IIMCNet: Intra- and Inter-modality Correlation Network for Hybrid EEG-fNIRS Brain-Computer Interface.

Hybrid Brain-Computer Interface (BCI) enhances accuracy and reliability by leveraging the complementary information provided by multi-modality signal fusion. EEG-fNIRS, a fusion of electroencephalogram (EEG) and functional near-infrared spectroscopy (fNIRS), have emerged as the suitable techniques for real-world BCI applications due to their portability and economic viability. Existing methods typically focus on the high-level feature representation with late-fusion or early-fusion strategies during the recognition tasks. However, they usually overlook the joint feature extraction of both intra-modality and inter-modality, which is crucial for optimizing BCI performance. In this study, we introduce an Intra- and Inter-modality Correlation Network (IIMCNet) to integrate both the inherent features derived from individual modalities: EEG, deoxygenated hemoglobin (HbR), and oxygenated hemoglobin (HbO), as well as the cross-modality features between EEG-HbR, EEG-HbO, and HbR-HbO data.
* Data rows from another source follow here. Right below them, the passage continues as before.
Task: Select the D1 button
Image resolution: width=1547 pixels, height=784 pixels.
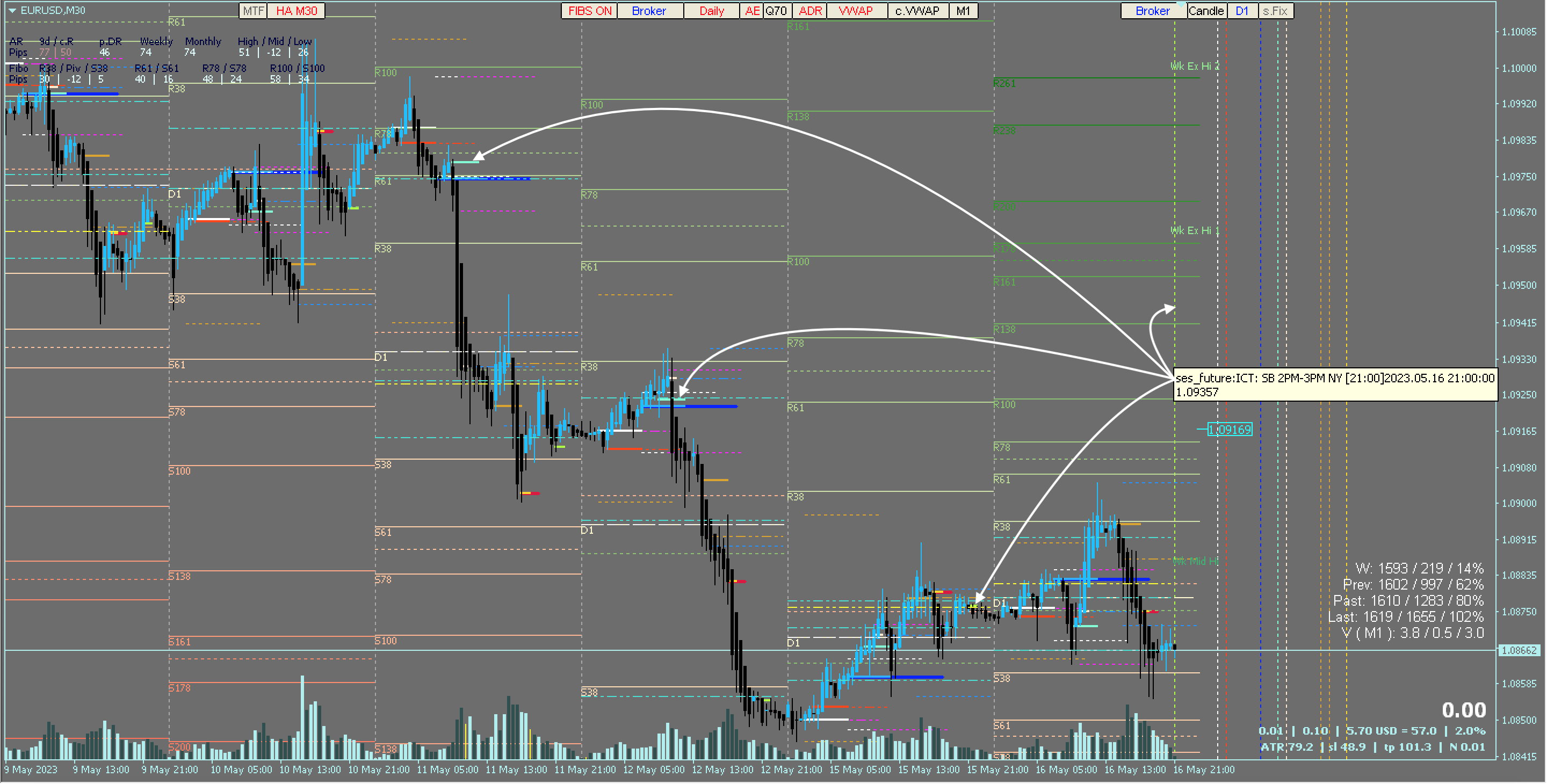Action: click(1242, 11)
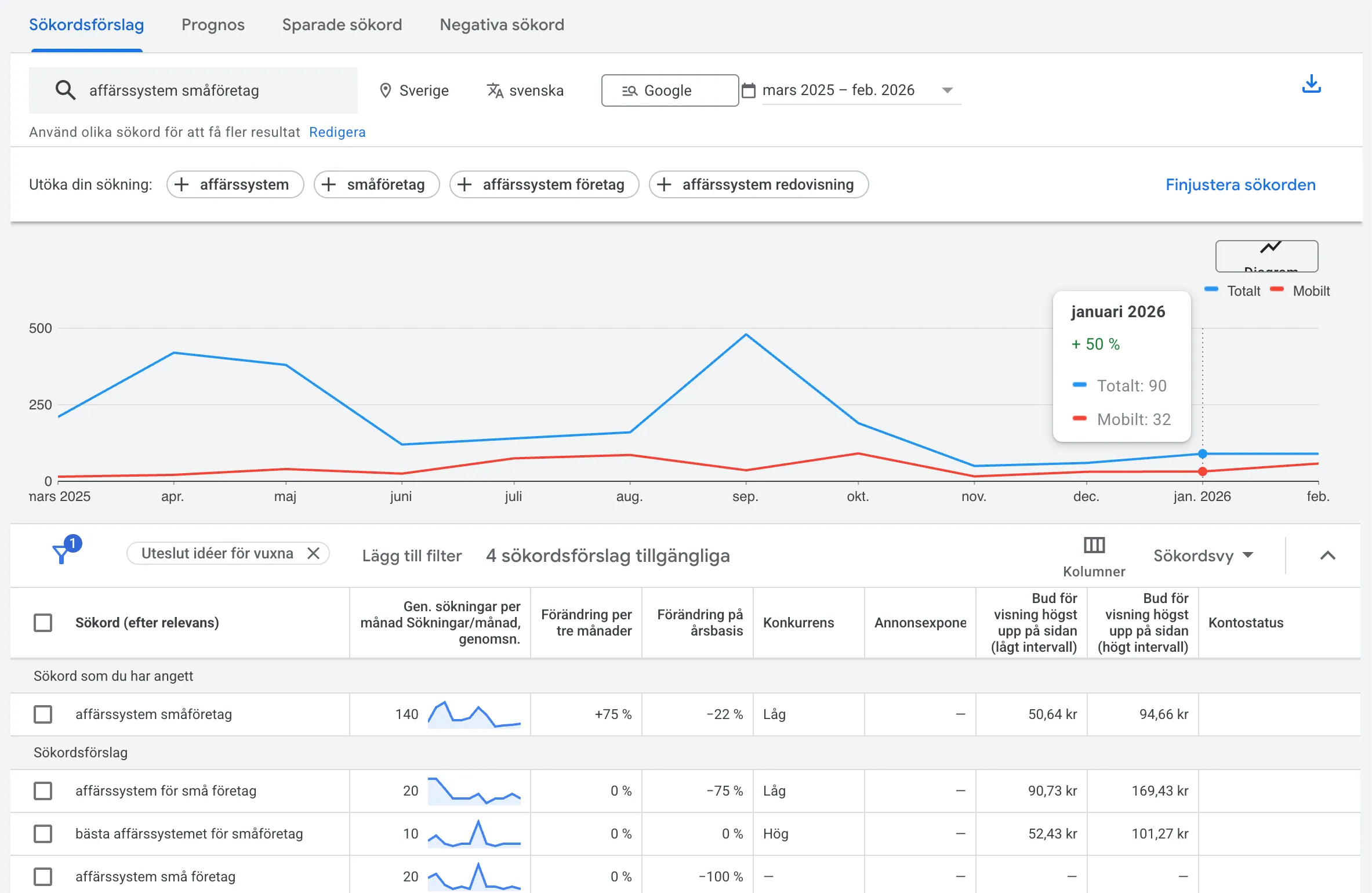This screenshot has width=1372, height=893.
Task: Click the language icon next to svenska
Action: pyautogui.click(x=493, y=90)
The intra-modality correlation features are generated using a late fusion method (Intra-net), which combines the uni-modality features extracted by E-Net and f-Net. Concurrently, the inter-modality correlation features are extracted using an early fusion method (Inter-net). Inter-net is consist of three dilated convolution-based C-Nets that focus on neurovascular coupling across modalities. Finally, three intra-modality features, three inter-modality features, and the concatenate hybrid feature are fed into deep supervision module to enhance robustness and accuracy. Experiment results demonstrate the IIMCNet exhibits superior performance compared to methods that rely solely on either intra-modality or inter-modality correlation networks. Furthermore, IIMCNet outperforms other state-of-the-art methods in motor imagery and mental arithmetic tasks, respectively. (The code is available at: github.com/Y-xiaoyang/IIMCNet).